→ **Exercise instructions**
For each statement below, say whether it agrees with the passage on reasoning language models, answering yes or no and quoting the words of the passage that decide it. (a) Monte Carlo Tree Search is one of the reasoning strategies in the blueprint. (b) x1 is presented as a proprietary system for large-scale cloud deployment. (c) Graph of Thoughts is shown to fit the blueprint as a special case.

→ **Excerpt to read**

* * * * * * *

Reasoning language models (RLMs), also known as Large Reasoning Models (LRMs), such as OpenAI's o1 and o3, DeepSeek-R1, and Alibaba's QwQ, have redefined AI's problem-solving capabilities by extending LLMs with advanced reasoning mechanisms. Yet, their high costs, proprietary nature, and complex architectures - uniquely combining reinforcement learning (RL), search heuristics, and LLMs - present accessibility and scalability challenges. To address these, we propose a comprehensive blueprint that organizes RLM components into a modular framework, based on a survey and analysis of all RLM works. This blueprint incorporates diverse reasoning structures (chains, trees, graphs, and nested forms), reasoning strategies (e.g., Monte Carlo Tree Search, Beam Search), RL concepts (policy, value models and others), supervision schemes (Outcome-Based and Process-Based Supervision), and other related concepts (e.g., Test-Time Compute, Retrieval-Augmented Generation, agent tools). We also provide detailed mathematical formulations and algorithmic specifications to simplify RLM implementation. By showing how schemes like LLaMA-Berry, QwQ, Journey Learning, and Graph of Thoughts fit as special cases, we demonstrate the blueprint's versatility and unifying potential. To illustrate its utility, we introduce x1, a modular implementation for rapid RLM prototyping and experimentation. Using x1 and a literature review, we provide key insights, such as multi-phase training for policy and value models, and the importance of familiar training distributions. Finally, we discuss scalable RLM cloud deployments and we outline how RLMs can integrate with a broader LLM ecosystem. Our work demystifies RLM construction, democratizes advanced reasoning capabilities, and fosters innovation, aiming to mitigate the gap between 'rich AI' and 'poor AI' by lowering barriers to RLM design and experimentation.

* * * * * * *

→ **Excerpted data**
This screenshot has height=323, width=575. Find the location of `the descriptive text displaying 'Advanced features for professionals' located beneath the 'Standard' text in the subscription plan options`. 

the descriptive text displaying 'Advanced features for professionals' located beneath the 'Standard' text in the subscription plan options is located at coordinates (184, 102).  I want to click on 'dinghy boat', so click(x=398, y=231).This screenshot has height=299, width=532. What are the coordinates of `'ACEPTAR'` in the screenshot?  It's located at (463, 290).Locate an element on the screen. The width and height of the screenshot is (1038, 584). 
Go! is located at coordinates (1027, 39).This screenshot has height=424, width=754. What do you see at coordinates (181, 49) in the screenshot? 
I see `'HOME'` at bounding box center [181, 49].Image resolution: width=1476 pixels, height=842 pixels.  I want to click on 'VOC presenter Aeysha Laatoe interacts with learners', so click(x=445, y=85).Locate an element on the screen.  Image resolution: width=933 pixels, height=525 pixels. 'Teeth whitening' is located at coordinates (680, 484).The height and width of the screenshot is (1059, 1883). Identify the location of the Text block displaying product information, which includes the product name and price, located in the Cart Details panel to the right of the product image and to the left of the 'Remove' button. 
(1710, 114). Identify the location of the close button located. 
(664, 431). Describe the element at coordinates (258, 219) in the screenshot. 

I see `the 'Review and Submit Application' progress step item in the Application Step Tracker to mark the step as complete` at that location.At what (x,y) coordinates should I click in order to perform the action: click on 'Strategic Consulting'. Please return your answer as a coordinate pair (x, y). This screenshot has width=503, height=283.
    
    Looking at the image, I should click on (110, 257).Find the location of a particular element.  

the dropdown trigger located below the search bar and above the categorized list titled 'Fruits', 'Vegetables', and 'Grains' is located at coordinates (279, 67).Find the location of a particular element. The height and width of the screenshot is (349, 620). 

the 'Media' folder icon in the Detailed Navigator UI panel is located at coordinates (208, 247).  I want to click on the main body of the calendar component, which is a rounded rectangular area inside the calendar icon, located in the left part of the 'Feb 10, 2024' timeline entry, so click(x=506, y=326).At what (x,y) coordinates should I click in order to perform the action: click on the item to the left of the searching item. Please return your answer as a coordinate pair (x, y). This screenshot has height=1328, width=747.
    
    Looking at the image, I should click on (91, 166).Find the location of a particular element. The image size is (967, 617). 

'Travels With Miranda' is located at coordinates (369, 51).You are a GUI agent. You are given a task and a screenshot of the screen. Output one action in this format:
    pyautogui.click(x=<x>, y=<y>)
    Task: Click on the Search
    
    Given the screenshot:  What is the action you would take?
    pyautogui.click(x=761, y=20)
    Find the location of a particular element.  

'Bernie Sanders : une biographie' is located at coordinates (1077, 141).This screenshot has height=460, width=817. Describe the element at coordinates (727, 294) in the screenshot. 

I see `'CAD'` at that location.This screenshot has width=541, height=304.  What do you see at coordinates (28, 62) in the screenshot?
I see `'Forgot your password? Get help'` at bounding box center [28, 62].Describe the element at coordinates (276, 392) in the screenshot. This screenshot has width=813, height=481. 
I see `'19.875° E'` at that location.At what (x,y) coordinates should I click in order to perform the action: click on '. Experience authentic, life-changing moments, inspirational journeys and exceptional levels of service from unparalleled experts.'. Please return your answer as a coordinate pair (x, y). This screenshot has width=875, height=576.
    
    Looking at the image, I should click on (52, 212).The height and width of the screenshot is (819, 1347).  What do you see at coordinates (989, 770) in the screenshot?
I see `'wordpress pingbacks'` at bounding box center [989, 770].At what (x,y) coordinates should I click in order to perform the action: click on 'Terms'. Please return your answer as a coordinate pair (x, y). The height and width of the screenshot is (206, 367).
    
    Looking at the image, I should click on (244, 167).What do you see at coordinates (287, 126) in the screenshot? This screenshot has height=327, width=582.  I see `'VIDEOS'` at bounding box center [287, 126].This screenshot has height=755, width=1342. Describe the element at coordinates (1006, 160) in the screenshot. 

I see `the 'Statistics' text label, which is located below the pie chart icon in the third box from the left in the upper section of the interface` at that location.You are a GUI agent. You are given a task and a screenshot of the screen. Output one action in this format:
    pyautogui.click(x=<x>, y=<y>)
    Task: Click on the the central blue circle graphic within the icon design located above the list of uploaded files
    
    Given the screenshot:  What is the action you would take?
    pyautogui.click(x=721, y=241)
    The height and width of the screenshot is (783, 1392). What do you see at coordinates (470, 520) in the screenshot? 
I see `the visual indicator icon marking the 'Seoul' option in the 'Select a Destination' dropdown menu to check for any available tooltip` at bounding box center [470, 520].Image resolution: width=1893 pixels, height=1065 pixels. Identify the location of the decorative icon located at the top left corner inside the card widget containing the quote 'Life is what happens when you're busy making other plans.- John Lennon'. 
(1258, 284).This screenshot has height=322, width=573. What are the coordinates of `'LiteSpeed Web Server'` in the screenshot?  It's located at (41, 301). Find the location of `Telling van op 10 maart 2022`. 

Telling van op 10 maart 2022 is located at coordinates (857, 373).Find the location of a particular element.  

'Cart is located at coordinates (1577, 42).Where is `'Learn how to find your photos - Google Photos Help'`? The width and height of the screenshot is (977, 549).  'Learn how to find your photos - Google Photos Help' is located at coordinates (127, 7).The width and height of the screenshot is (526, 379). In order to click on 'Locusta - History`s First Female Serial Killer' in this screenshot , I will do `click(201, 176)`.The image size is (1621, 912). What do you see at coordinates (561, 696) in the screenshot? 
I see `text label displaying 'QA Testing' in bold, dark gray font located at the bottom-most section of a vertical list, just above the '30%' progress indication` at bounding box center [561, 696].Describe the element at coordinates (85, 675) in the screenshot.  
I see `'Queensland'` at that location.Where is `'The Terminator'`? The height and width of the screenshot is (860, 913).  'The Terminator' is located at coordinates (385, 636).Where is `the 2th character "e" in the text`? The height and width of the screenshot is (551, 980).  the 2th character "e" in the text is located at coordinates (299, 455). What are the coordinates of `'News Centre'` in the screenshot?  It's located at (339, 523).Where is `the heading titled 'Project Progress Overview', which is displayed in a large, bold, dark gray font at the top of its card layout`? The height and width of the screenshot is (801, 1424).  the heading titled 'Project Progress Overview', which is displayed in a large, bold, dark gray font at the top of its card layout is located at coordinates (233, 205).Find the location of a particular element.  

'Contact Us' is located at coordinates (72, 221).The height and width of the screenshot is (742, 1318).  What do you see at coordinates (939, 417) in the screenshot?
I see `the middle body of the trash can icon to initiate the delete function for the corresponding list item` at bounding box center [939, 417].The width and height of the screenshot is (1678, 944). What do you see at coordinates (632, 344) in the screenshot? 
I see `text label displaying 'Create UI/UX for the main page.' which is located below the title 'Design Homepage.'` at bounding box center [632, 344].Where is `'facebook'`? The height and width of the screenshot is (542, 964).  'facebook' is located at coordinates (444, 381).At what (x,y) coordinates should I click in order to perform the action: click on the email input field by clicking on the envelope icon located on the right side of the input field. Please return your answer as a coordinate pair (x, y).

* * * * * * *

→ **Reply**
(a) Yes: "reasoning strategies (e.g., Monte Carlo Tree Search, Beam Search)"
(b) No: "x1, a modular implementation for rapid RLM prototyping and experimentation"
(c) Yes: "By showing how schemes like LLaMA-Berry, QwQ, Journey Learning, and Graph of Thoughts fit as special cases"